Hi Ralph i don't have a 3D printer i was hoping I can pay you for the parts and shipping for a roto damper? I got one from you last year but need another for a friend. Let me know if you can help me out. Thanks
My first two burns with the RD3 were great. But the last burn, not a long one just grilling some corn and dogs, I noticed it was running hotter than it should. When I shutdown I noticed the RD3 was stuck open.

I hooked it back up in side but could not get it to respond. When I took it apart the servo was still quite hot and the labels on both sides had peeled up a bit.

Luckily I had bought two servos so I put the backup in place. This one seems erratic. I'm using the calibration steps in this link (

I adjusted the servo pulse durations to 700 and 2380 so it would open fully at 100% and close at 0%. But then about the second time I go back to 100% it opens fully, but decreasing the percentage does not cause it to close - which sort of matches with the experience on that burn with the damper not closing when it was told to. If I try a few minutes later it's back working for a time or two.

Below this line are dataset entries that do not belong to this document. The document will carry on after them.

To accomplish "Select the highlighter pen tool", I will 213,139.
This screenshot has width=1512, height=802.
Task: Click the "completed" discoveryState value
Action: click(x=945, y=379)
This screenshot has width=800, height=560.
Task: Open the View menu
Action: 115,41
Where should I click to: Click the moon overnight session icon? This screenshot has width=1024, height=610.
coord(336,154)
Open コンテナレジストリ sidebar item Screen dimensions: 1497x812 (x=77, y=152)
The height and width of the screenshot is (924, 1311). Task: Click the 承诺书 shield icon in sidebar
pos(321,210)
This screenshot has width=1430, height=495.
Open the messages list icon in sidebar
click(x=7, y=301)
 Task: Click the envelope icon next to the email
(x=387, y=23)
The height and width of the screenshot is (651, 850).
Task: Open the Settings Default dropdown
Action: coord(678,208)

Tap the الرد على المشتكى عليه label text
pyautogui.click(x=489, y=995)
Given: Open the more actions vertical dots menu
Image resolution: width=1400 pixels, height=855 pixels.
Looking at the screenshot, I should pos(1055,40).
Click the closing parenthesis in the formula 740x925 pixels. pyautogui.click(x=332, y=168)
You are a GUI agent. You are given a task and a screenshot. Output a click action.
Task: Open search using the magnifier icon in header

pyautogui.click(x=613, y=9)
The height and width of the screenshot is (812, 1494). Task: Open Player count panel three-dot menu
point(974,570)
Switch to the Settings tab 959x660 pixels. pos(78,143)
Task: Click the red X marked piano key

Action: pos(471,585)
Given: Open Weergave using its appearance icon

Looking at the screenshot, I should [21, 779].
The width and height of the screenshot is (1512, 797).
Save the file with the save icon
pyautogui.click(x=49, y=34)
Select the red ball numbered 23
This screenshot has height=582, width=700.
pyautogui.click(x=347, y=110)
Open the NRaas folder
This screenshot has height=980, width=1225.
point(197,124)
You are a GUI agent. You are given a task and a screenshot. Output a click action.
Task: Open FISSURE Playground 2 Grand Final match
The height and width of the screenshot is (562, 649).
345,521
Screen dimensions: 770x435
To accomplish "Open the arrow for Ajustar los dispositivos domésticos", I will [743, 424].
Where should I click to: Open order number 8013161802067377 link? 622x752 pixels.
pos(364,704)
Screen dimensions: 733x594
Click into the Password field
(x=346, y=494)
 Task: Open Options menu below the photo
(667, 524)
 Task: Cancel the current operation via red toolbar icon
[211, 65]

I've tried this with both the the cover in place and with it off and just the servo horn in place. Is there something I'm missing maybe? or was it just a couple of bad servos?

Also, I tried to glue the arrow and lines on with super glue like one posting recommended but they did not stick. Is there a particular kind of super glue to use with 3-D printed stock?

Thank you - Richard
Sounds like you have a loose wire for the servo somewhere to me...
Do you need to really press the servo into the RD3 or does it fit easily? If it is too tight the servo may bind, loosen up the slot a bit with a file or knife or something if that is the case.... or try it with the servo completely out of the RD3 body to eliminate the possibility of binding.
When calibrating did you follow the steps and make sure you are not exceeding your servo's range on the high and low ends? If you peg the servo to one end or the other it may bind and overheat as you describe, 2380 seems like it might be on the far end for the servo, I would check that side.
As for glue, any super glue should work, I have used lock tight and gorilla super glue, it generally kinda melts the ABS as it is applied due to presence of acetone I do believe. I find the easiest way to attach the arrow and lines is to stick them to small pieces of tape, apply glue, then stick in place with the tape. Once the glue dries remove the tape.
+1 to the thin CA glue. I use Super Glue brand when I glue my ABS stuff together, mostly because I bought a box of 10 tubes or something and still haven't gotten through it all. It doesn't seem to want to stick and it just slides around but once the glue dries it holds pretty well so it just needs to be held it place with tape until it does. Hot glue also works ok, but it will show on the sides since you need a bit more to hold so it squeezes out. If you go that route be aware that if you put hot glue on the tiny arrows, they will soften pretty quickly from the heat so it is best to apply the glue to the RD3 then place the arrow on it.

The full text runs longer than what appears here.